### Data for the task
========

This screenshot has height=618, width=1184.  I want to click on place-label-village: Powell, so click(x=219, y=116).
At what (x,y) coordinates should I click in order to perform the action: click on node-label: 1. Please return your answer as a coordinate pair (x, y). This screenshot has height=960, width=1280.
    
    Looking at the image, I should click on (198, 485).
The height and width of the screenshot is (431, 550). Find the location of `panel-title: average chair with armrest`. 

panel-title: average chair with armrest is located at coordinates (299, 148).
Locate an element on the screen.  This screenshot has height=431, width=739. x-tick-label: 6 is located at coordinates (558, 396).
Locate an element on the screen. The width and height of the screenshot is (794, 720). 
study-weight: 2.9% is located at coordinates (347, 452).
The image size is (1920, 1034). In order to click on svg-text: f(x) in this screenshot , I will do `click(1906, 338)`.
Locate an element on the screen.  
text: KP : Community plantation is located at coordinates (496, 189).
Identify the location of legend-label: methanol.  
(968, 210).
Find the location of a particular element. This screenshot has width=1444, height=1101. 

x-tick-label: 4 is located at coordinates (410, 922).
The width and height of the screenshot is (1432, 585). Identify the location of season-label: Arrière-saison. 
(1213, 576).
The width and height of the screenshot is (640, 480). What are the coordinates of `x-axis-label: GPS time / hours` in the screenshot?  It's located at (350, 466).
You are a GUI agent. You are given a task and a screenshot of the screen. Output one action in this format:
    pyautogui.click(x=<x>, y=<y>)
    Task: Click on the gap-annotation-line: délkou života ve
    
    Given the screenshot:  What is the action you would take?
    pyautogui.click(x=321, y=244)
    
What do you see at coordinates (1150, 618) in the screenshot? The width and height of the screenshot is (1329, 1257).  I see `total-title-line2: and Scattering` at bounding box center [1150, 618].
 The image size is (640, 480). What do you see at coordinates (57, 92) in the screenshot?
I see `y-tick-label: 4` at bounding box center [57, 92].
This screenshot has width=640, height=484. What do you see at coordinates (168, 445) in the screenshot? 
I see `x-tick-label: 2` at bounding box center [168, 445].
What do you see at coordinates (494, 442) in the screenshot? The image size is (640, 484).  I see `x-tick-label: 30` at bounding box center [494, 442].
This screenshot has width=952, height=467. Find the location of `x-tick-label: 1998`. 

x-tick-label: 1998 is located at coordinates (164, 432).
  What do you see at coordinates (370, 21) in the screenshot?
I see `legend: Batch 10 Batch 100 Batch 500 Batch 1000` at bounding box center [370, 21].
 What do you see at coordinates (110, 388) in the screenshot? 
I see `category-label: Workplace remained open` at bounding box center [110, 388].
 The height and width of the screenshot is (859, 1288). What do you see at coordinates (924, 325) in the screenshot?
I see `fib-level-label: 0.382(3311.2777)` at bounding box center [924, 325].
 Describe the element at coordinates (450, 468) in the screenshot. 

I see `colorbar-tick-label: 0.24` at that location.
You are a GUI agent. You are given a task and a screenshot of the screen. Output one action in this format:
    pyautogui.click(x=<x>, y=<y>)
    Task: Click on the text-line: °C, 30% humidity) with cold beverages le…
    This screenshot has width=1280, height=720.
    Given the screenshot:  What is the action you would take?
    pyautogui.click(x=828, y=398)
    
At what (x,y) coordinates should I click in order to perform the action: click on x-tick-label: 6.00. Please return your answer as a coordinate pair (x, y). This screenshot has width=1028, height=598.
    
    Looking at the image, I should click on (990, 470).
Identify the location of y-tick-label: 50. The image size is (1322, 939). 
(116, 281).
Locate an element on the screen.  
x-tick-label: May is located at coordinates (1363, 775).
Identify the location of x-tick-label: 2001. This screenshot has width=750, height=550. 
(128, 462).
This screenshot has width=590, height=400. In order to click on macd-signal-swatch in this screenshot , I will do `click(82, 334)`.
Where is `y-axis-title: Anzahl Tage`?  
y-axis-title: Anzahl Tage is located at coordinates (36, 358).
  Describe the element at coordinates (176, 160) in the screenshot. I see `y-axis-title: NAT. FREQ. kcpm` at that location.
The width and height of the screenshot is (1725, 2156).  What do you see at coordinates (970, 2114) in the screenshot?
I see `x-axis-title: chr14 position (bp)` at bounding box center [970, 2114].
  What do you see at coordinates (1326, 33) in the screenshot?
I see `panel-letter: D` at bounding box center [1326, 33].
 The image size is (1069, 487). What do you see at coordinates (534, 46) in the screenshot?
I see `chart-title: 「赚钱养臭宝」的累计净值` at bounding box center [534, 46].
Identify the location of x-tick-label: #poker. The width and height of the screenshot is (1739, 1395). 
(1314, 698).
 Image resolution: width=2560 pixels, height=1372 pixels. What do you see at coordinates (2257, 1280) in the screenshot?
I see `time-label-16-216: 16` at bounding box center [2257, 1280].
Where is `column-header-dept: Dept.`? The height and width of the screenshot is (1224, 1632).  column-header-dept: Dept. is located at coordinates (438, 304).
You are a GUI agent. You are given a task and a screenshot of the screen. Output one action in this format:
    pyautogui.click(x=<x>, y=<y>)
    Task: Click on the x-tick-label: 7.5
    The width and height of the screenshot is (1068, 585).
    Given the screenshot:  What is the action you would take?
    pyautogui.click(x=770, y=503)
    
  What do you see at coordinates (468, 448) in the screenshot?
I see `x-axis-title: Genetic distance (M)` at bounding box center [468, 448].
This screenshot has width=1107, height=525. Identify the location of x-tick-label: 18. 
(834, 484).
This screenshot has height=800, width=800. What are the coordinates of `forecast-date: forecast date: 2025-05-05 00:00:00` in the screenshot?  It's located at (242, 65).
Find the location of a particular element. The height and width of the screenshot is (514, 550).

========

### Directions
Extract all of the lines above verbatim, without changing any character or space.

### Written response
This screenshot has height=618, width=1184.  I want to click on place-label-village: Powell, so click(x=219, y=116).
At what (x,y) coordinates should I click in order to perform the action: click on node-label: 1. Please return your answer as a coordinate pair (x, y). This screenshot has height=960, width=1280.
    
    Looking at the image, I should click on (198, 485).
The height and width of the screenshot is (431, 550). Find the location of `panel-title: average chair with armrest`. 

panel-title: average chair with armrest is located at coordinates (299, 148).
Locate an element on the screen.  This screenshot has height=431, width=739. x-tick-label: 6 is located at coordinates (558, 396).
Locate an element on the screen. The width and height of the screenshot is (794, 720). 
study-weight: 2.9% is located at coordinates (347, 452).
The image size is (1920, 1034). In order to click on svg-text: f(x) in this screenshot , I will do `click(1906, 338)`.
Locate an element on the screen.  
text: KP : Community plantation is located at coordinates (496, 189).
Identify the location of legend-label: methanol.  
(968, 210).
Find the location of a particular element. This screenshot has width=1444, height=1101. 

x-tick-label: 4 is located at coordinates (410, 922).
The width and height of the screenshot is (1432, 585). Identify the location of season-label: Arrière-saison. 
(1213, 576).
The width and height of the screenshot is (640, 480). What are the coordinates of `x-axis-label: GPS time / hours` in the screenshot?  It's located at (350, 466).
You are a GUI agent. You are given a task and a screenshot of the screen. Output one action in this format:
    pyautogui.click(x=<x>, y=<y>)
    Task: Click on the gap-annotation-line: délkou života ve
    
    Given the screenshot:  What is the action you would take?
    pyautogui.click(x=321, y=244)
    
What do you see at coordinates (1150, 618) in the screenshot? The width and height of the screenshot is (1329, 1257).  I see `total-title-line2: and Scattering` at bounding box center [1150, 618].
 The image size is (640, 480). What do you see at coordinates (57, 92) in the screenshot?
I see `y-tick-label: 4` at bounding box center [57, 92].
This screenshot has width=640, height=484. What do you see at coordinates (168, 445) in the screenshot? 
I see `x-tick-label: 2` at bounding box center [168, 445].
What do you see at coordinates (494, 442) in the screenshot? The image size is (640, 484).  I see `x-tick-label: 30` at bounding box center [494, 442].
This screenshot has width=952, height=467. Find the location of `x-tick-label: 1998`. 

x-tick-label: 1998 is located at coordinates (164, 432).
  What do you see at coordinates (370, 21) in the screenshot?
I see `legend: Batch 10 Batch 100 Batch 500 Batch 1000` at bounding box center [370, 21].
 What do you see at coordinates (110, 388) in the screenshot? 
I see `category-label: Workplace remained open` at bounding box center [110, 388].
 The height and width of the screenshot is (859, 1288). What do you see at coordinates (924, 325) in the screenshot?
I see `fib-level-label: 0.382(3311.2777)` at bounding box center [924, 325].
 Describe the element at coordinates (450, 468) in the screenshot. 

I see `colorbar-tick-label: 0.24` at that location.
You are a GUI agent. You are given a task and a screenshot of the screen. Output one action in this format:
    pyautogui.click(x=<x>, y=<y>)
    Task: Click on the text-line: °C, 30% humidity) with cold beverages le…
    This screenshot has width=1280, height=720.
    Given the screenshot:  What is the action you would take?
    pyautogui.click(x=828, y=398)
    
At what (x,y) coordinates should I click in order to perform the action: click on x-tick-label: 6.00. Please return your answer as a coordinate pair (x, y). This screenshot has width=1028, height=598.
    
    Looking at the image, I should click on (990, 470).
Identify the location of y-tick-label: 50. The image size is (1322, 939). 
(116, 281).
Locate an element on the screen.  
x-tick-label: May is located at coordinates (1363, 775).
Identify the location of x-tick-label: 2001. This screenshot has width=750, height=550. 
(128, 462).
This screenshot has width=590, height=400. In order to click on macd-signal-swatch in this screenshot , I will do `click(82, 334)`.
Where is `y-axis-title: Anzahl Tage`?  
y-axis-title: Anzahl Tage is located at coordinates (36, 358).
  Describe the element at coordinates (176, 160) in the screenshot. I see `y-axis-title: NAT. FREQ. kcpm` at that location.
The width and height of the screenshot is (1725, 2156).  What do you see at coordinates (970, 2114) in the screenshot?
I see `x-axis-title: chr14 position (bp)` at bounding box center [970, 2114].
  What do you see at coordinates (1326, 33) in the screenshot?
I see `panel-letter: D` at bounding box center [1326, 33].
 The image size is (1069, 487). What do you see at coordinates (534, 46) in the screenshot?
I see `chart-title: 「赚钱养臭宝」的累计净值` at bounding box center [534, 46].
Identify the location of x-tick-label: #poker. The width and height of the screenshot is (1739, 1395). 
(1314, 698).
 Image resolution: width=2560 pixels, height=1372 pixels. What do you see at coordinates (2257, 1280) in the screenshot?
I see `time-label-16-216: 16` at bounding box center [2257, 1280].
Where is `column-header-dept: Dept.`? The height and width of the screenshot is (1224, 1632).  column-header-dept: Dept. is located at coordinates (438, 304).
You are a GUI agent. You are given a task and a screenshot of the screen. Output one action in this format:
    pyautogui.click(x=<x>, y=<y>)
    Task: Click on the x-tick-label: 7.5
    The width and height of the screenshot is (1068, 585).
    Given the screenshot:  What is the action you would take?
    pyautogui.click(x=770, y=503)
    
  What do you see at coordinates (468, 448) in the screenshot?
I see `x-axis-title: Genetic distance (M)` at bounding box center [468, 448].
This screenshot has width=1107, height=525. Identify the location of x-tick-label: 18. 
(834, 484).
This screenshot has height=800, width=800. What are the coordinates of `forecast-date: forecast date: 2025-05-05 00:00:00` in the screenshot?  It's located at (242, 65).
Find the location of a particular element. The height and width of the screenshot is (514, 550).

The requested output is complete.